Task instructions:
Only the lines holding the word "options" are wanted; copy each of them from the listing.

Supplied material:
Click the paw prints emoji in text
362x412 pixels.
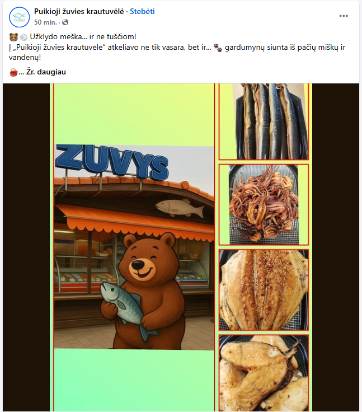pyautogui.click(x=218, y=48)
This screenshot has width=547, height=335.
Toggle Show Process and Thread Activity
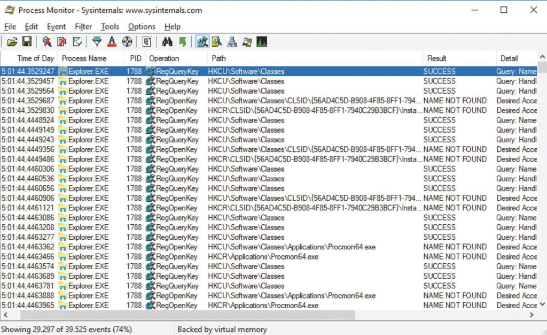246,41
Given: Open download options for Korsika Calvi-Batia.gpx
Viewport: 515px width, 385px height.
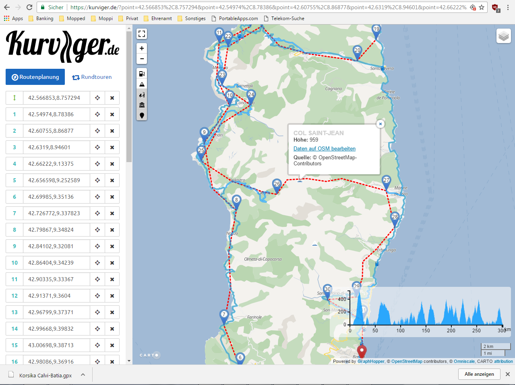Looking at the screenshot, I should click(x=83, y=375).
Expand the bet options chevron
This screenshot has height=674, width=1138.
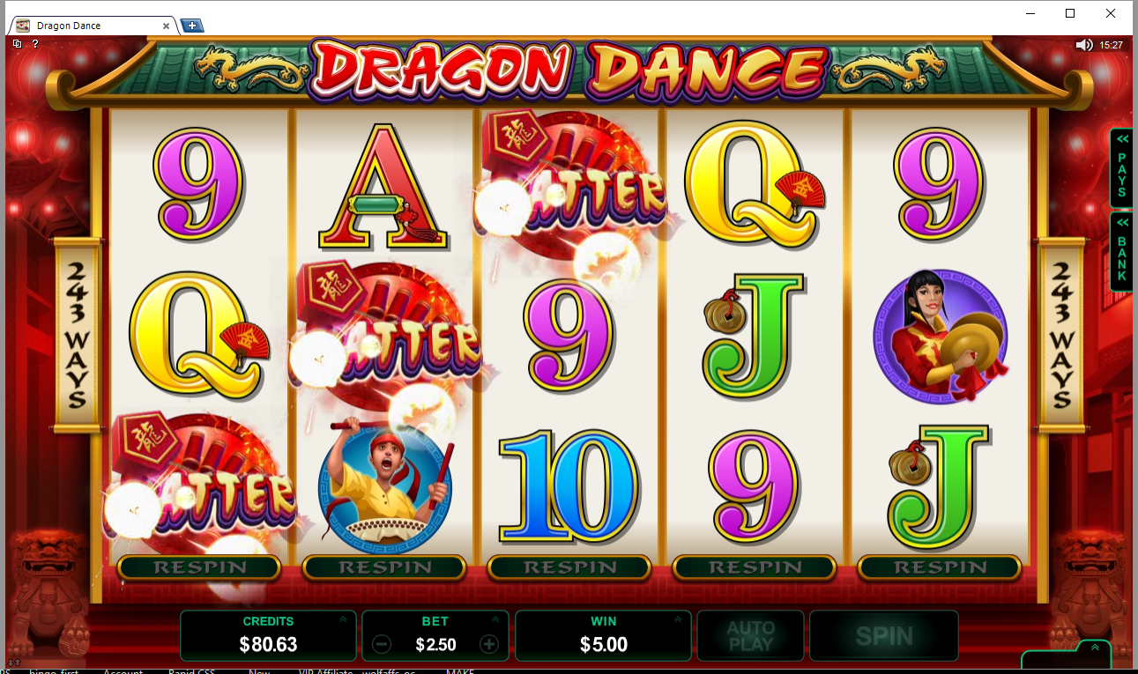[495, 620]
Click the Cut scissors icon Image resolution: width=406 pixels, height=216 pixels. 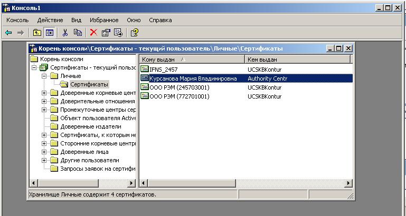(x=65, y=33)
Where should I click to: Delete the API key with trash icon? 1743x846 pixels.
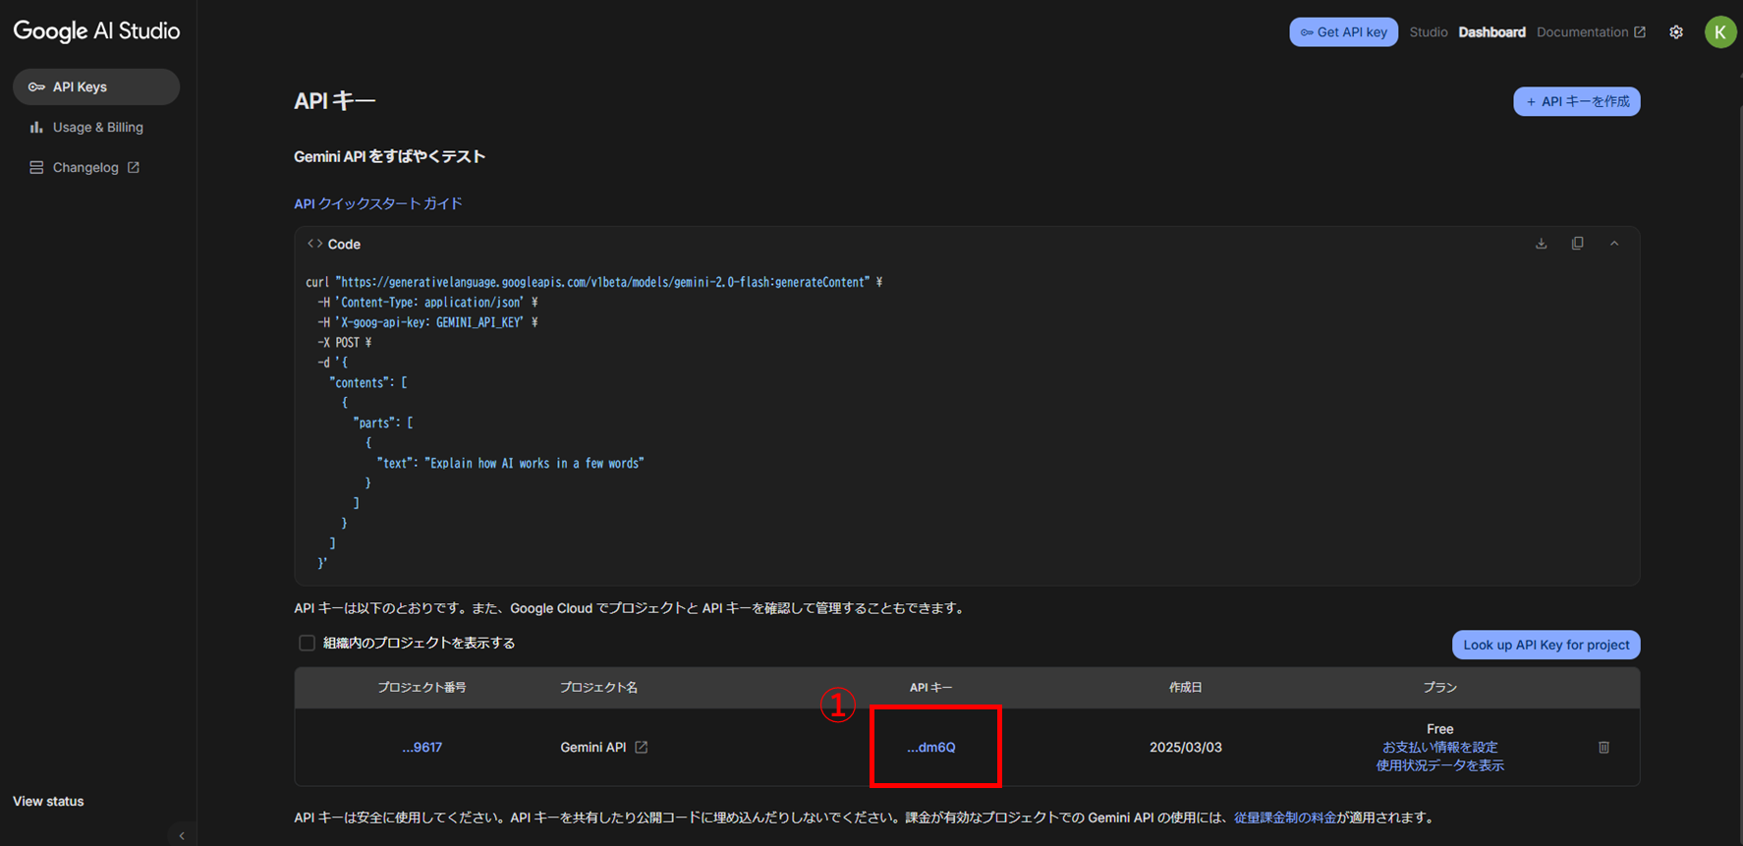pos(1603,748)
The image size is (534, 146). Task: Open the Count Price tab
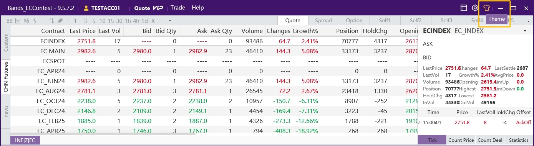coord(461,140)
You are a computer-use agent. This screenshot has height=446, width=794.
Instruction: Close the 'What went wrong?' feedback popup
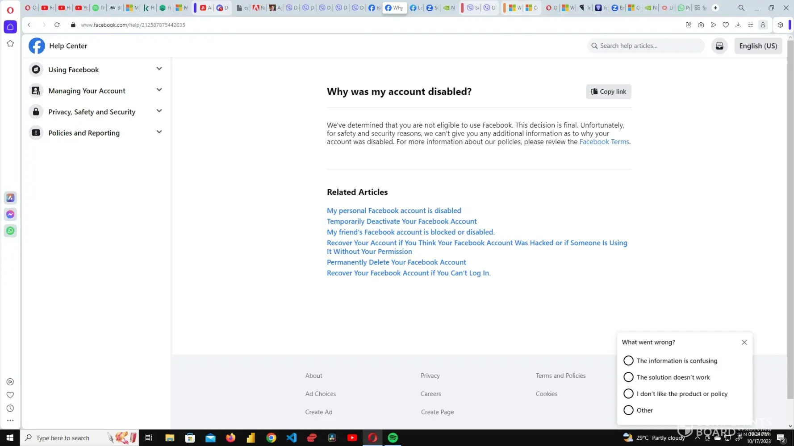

Response:
Given: Open download options for Korsika Calvi-Batia.gpx
Expand the bet options chevron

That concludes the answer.